別居中に不倫が発覚…離婚前提の別居でも慰謝料請求できる?
将来を誓い合い、結婚して家族になったとしても、価値観の違いやさまざまな要因によって一緒に暮らし続けることがつらくなってしまうこともあるでしょう。
そこで、お互いの気持ちを落ち着かせるために別居を選択する夫婦も少なくありません。
そのような中で配偶者の不倫(浮気)が発覚した場合、「別居中とはいえ、許せない」という思いから、慰謝料請求を考えている方もいるはずです。

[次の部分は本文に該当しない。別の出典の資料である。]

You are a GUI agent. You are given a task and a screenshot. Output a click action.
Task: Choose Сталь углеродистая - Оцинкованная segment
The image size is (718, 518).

しかし、別居の事実により夫婦関係が破たんしているとみなされれば、慰謝料請求が認められないケースもあります。
本コラムでは、別居中に発覚した配偶者の不倫で、慰謝料を受け取れる可能性が高いケースともらえない可能性が高いケースについて、ベリーベスト法律事務所 離婚専門チームの弁護士が解説します。
1、まずは不倫の慰謝料請求ができる条件を知っておこう
一般的に「不倫」や「浮気」と呼ばれる行為といえば、「配偶者がいるのに恋人がいる」という状態を指すことが多いようです。
しかし、法律上これだけでは慰謝料請求を行うことはできません。まずは、慰謝料請求ができる不倫や浮気とは、どのようなものなのかを知っておきましょう。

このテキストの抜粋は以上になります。